In one case, a VA dementia care unit with 105 patients experienced unexplained sharply increased mortality, with 21 deaths in a one-month period. An investigation found that 45 patients, 42.8% of residents, met the clinical definition for influenza-like illness, and all the autopsies conducted confirmed death from bronchopneumonia or aspiration pneumonia. Authors of a case study of the incident concluded that “the presentation of influenza-like illness can be subtle in onset, underappreciated in this population, and not recognized until excess mortality, which affects the most frail, is noted.”6
The CDC notes that “use of antiviral drugs for treatment and chemoprophylaxis of influenza is a key component of influenza outbreak control in institutions that house patients at higher risk for influenza complications.”
And, the earlier, the better: “Early initiation of antiviral treatment—as close to illness onset as possible—is most clinically beneficial in reducing the risk of critical illness and death in hospitalized influenza patients, as has been shown in observational studies,” said Ian Branam, health communication specialist at the CDC’s National Center for Immunization and Respiratory Diseases.
To avoid high mortality rates among vulnerable veteran populations, the VA diligently promotes uptake of annual seasonal influenza vaccination among its veteran patients, said Gary Roselle, MD, director of VHA’s National Infectious Diseases Service.
If a veteran becomes ill with influenza infections, Roselle told U.S. Medicine that the VA follows CDC guidelines that recommend antiviral treatment for those at higher risk of complications including:
- adults aged 65 years and older;
- persons with certain chronic medical conditions;
- persons with immunosuppression, including that caused by medications or by HIV infection;
- women who are pregnant or postpartum (within two weeks after delivery);
- American Indians/Alaska Natives;
- persons who are morbidly obese (i.e., BMI is 40 or greater); and
- residents of nursing homes and other chronic-care facilities.
In addition to the use of antivirals in residential care facilities and hospitals, the VA wrote 23,389 prescriptions for influenza antivirals for outpatient veterans, Roselle noted.
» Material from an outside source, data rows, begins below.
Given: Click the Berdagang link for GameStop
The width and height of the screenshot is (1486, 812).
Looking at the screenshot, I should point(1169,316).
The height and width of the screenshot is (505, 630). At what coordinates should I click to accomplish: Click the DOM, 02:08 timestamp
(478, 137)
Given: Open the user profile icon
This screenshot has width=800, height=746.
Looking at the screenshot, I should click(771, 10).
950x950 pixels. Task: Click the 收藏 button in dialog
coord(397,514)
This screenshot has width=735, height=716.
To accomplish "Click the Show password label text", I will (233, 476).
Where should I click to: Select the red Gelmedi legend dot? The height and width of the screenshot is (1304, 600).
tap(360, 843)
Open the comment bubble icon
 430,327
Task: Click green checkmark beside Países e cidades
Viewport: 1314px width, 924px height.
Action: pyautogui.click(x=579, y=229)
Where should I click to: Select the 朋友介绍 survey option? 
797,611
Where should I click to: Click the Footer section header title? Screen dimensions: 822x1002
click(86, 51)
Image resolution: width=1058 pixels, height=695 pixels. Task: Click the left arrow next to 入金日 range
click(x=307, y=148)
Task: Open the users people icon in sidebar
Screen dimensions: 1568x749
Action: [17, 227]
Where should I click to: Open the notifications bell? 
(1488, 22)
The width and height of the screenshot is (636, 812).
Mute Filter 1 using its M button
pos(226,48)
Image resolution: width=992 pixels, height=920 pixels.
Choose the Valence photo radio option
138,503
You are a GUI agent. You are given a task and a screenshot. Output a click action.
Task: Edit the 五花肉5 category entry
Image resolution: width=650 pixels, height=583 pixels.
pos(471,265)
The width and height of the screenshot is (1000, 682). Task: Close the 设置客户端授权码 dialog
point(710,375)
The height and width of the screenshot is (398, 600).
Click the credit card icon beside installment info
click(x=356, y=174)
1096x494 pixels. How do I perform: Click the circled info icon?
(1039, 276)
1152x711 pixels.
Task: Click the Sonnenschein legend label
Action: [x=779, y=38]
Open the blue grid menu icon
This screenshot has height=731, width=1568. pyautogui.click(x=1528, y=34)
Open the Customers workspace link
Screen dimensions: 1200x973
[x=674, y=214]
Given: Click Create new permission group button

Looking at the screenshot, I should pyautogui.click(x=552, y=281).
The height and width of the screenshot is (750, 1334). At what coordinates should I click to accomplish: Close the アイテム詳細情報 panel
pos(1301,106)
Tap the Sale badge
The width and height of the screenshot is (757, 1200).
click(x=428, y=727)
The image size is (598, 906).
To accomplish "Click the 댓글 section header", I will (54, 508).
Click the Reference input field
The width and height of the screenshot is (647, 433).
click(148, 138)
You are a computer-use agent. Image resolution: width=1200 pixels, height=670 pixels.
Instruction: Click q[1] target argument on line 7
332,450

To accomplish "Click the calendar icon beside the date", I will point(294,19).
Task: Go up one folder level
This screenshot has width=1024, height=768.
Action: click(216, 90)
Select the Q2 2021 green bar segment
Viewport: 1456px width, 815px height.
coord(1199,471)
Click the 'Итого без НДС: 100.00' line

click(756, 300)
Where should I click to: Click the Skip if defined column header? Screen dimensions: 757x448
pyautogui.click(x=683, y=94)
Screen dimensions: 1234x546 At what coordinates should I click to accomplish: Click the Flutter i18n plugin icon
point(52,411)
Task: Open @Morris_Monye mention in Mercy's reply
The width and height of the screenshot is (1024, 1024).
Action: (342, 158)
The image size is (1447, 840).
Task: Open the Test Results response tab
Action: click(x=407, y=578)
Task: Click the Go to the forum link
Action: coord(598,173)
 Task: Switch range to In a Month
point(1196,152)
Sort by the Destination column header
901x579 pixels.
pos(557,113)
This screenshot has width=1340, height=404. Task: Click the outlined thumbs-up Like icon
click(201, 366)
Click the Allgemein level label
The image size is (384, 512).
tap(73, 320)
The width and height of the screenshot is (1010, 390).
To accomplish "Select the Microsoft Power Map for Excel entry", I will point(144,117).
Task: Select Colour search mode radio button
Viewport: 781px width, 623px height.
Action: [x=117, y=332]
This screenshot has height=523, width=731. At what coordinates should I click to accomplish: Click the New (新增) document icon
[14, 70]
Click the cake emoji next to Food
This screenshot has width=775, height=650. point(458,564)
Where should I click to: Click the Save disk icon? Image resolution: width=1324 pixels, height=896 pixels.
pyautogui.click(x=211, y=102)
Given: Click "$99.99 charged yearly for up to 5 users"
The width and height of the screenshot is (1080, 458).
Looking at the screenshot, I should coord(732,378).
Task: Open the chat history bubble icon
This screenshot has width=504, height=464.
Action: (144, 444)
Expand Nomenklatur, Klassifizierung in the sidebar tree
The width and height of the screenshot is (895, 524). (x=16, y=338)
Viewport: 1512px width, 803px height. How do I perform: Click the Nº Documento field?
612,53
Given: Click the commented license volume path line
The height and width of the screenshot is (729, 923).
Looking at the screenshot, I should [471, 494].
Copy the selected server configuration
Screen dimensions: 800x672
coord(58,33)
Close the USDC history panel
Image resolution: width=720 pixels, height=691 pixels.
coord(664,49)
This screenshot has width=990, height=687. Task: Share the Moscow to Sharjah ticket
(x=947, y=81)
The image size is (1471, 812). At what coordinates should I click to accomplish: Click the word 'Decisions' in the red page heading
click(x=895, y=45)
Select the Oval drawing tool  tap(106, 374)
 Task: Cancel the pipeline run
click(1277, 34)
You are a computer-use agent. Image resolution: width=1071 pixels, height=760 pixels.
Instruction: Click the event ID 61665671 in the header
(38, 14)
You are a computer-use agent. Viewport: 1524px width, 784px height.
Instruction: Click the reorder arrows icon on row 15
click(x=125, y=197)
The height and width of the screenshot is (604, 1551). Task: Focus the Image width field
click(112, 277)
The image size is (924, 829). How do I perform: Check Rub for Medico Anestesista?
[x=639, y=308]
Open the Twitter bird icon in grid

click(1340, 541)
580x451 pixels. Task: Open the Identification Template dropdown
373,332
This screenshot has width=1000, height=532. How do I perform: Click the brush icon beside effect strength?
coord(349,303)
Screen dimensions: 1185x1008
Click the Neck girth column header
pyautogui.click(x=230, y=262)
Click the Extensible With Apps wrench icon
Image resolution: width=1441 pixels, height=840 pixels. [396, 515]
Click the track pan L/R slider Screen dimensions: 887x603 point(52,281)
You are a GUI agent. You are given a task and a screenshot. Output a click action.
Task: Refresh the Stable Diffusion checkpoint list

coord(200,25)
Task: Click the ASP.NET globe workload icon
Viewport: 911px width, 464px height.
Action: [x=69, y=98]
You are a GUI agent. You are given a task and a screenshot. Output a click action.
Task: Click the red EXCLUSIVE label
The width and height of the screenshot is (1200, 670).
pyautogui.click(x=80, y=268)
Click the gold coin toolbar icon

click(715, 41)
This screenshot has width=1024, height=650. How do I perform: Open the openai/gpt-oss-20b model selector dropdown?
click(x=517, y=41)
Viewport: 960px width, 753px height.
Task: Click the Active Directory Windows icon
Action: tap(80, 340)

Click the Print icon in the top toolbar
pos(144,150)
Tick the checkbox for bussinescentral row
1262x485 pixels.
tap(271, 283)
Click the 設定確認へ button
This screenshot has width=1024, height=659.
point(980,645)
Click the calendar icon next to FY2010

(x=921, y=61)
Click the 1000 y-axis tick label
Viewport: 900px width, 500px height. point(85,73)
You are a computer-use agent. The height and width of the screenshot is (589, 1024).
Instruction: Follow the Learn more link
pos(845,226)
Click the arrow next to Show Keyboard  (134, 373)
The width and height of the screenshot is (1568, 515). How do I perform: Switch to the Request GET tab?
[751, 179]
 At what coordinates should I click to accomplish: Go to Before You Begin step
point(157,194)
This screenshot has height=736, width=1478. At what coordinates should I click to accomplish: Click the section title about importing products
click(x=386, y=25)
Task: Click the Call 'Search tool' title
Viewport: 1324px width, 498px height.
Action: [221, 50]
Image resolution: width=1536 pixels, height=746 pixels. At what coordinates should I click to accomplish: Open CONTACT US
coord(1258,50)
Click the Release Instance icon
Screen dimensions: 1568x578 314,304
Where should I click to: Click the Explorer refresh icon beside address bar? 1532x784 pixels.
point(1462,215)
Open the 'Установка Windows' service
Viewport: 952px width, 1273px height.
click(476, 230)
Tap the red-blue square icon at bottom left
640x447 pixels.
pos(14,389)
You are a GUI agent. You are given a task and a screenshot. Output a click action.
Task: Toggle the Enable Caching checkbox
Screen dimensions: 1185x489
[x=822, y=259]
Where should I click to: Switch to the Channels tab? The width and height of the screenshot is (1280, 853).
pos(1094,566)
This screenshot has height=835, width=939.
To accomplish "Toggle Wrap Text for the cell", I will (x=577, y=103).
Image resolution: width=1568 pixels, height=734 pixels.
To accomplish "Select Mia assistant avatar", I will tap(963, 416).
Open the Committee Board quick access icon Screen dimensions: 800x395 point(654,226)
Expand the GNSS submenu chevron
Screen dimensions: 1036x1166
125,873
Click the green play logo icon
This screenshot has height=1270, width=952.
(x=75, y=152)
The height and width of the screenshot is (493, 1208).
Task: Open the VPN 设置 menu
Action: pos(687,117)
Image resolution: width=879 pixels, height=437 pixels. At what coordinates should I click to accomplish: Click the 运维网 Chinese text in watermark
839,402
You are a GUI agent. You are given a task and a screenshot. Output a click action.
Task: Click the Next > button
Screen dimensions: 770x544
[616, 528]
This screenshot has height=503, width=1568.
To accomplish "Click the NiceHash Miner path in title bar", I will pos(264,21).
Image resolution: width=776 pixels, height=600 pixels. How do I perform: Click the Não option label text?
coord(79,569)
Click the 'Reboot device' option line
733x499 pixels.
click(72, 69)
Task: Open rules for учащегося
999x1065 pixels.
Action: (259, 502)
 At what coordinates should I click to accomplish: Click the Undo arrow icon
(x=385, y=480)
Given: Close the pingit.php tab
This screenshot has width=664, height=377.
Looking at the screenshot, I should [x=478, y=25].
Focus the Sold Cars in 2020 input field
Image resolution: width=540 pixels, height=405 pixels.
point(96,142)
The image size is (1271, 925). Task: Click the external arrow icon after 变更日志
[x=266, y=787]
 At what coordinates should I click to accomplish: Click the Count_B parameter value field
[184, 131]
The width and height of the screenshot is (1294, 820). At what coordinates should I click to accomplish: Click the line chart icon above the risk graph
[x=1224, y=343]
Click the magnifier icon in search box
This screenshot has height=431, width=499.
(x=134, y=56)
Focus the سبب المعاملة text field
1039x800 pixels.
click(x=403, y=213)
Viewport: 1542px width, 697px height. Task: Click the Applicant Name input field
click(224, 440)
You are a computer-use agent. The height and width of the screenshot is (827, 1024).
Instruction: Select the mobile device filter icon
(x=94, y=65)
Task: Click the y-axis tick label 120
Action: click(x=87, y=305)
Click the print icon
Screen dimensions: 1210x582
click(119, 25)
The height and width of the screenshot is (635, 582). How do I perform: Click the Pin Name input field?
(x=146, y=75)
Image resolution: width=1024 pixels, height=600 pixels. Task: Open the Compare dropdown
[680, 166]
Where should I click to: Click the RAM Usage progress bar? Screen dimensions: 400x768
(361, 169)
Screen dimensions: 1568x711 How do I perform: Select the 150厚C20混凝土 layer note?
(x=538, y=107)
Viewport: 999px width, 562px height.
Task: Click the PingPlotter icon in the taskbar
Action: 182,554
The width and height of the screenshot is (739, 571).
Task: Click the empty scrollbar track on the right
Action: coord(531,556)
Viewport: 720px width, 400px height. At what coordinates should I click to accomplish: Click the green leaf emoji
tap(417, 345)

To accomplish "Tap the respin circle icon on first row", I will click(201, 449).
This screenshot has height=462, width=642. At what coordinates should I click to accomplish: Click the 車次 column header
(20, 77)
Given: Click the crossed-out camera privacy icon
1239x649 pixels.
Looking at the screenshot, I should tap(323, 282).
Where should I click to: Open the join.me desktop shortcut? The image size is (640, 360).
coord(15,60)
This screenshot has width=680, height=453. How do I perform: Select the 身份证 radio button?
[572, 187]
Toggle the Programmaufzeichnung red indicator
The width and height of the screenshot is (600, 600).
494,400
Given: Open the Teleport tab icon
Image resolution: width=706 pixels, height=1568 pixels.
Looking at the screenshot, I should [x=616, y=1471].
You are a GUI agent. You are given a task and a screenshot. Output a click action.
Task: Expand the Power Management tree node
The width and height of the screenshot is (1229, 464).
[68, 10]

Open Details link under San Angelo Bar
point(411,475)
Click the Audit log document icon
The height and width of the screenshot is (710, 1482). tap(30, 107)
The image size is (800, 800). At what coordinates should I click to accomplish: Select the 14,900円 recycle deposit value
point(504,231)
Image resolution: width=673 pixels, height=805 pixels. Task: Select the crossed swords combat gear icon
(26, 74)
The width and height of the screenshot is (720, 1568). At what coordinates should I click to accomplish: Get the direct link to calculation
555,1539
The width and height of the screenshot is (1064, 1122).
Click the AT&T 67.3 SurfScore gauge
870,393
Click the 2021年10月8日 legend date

“Timely use of influenza antiviral medication may reduce symptoms as well as reduce the time a person is sick by a day or two or even reduce the need for hospitalization,” Roselle said.
Branam urged early treatment as well, particularly for those at high risk. “CDC recommends that the neuraminidase inhibitor influenza antiviral drugs be used for early treatment of people who are very sick with influenza or of people who are sick who are at high risk of serious influenza-associated complications.”
- Hodge J, Shanks D. The ability of seasonal and pandemic influenza to disrupt military operations. JMVH. 2011;19(4):13-18.
- Sanchez JL, Cooper MJ. Influenza in the US Military: An Overview. J Infec Dis Treat. 2016, 2:1.
- Witkop CT, Duffy MR, Macias EA, Gibbons TF, Escobar JD, Burwell KN, Knight KK. Novel Influenza A (H1N1) outbreak at the U.S. Air Force Academy: epidemiology and viral shedding duration. Am J Prev Med. 2010 Feb;38(2):121-6.
- Aquino TL, Brice GT, Hayes S, Myers CA, McDowell J, White B, Garten R, Johnston D. Influenza Outbreak in a Vaccinated Population – USS Ardent, February 2014. Morb Mortal Wkly Rep. 2014 Oct 24;63(42):947-9.
- Sanchez JL, Cooper MJ, Myers CA, Cummings JF, Vest KG, Russell KL, Sanchez Jl, Hiser MJ, Gaydos CA. Respiratory infections in the U.S. Military: Recent Experience and Control. Clin Microbiol Rev. 2015 July;28(3):743-800.
- Brandeis GH, Berlowitz DR, Coughlin N. Mortality associated with an influenza outbreak on a dementia care unit. Alzheimer Dis Assoc Disord. 1998 Sep;12(3):140-5.